Aim of the exercise — How many lines in the records below contain the string "computer"? Answer with the number alone.
>>>>>
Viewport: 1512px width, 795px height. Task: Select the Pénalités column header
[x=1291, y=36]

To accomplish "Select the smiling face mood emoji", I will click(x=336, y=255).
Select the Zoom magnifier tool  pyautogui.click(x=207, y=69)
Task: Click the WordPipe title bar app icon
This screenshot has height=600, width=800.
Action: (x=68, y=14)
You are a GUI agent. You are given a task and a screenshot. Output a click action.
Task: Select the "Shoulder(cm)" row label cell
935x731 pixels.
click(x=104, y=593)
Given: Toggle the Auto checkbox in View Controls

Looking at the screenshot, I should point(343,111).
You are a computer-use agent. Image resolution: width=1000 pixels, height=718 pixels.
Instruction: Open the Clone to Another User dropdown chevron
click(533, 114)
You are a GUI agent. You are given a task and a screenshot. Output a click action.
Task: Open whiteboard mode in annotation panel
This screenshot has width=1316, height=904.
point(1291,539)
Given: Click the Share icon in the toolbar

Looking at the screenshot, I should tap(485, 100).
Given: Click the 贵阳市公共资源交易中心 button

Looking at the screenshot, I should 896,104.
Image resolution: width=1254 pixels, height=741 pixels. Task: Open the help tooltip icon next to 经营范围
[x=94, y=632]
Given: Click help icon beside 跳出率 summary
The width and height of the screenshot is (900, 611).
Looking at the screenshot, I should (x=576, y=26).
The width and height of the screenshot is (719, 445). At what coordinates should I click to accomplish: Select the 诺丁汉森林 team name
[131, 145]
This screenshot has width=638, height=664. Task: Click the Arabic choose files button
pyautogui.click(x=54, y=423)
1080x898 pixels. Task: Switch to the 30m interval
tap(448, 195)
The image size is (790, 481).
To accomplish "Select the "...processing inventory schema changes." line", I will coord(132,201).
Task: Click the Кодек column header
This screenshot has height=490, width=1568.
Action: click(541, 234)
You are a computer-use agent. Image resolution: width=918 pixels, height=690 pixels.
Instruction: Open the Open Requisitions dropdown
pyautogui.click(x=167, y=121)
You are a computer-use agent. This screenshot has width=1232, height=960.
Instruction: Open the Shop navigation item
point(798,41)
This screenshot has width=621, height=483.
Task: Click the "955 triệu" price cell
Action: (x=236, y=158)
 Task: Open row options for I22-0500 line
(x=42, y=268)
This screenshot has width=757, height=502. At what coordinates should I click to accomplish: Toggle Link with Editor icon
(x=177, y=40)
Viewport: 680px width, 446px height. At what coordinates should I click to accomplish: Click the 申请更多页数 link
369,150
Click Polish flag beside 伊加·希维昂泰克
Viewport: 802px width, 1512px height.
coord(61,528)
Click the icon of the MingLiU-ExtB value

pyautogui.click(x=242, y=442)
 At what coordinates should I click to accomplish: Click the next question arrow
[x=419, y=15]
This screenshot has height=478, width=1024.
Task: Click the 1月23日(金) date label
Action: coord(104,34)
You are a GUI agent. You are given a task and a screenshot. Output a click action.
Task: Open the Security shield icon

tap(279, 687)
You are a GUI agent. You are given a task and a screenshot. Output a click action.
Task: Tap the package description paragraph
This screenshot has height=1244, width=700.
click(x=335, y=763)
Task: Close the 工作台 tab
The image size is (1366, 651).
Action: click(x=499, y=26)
<<<<<
Result of this task — 3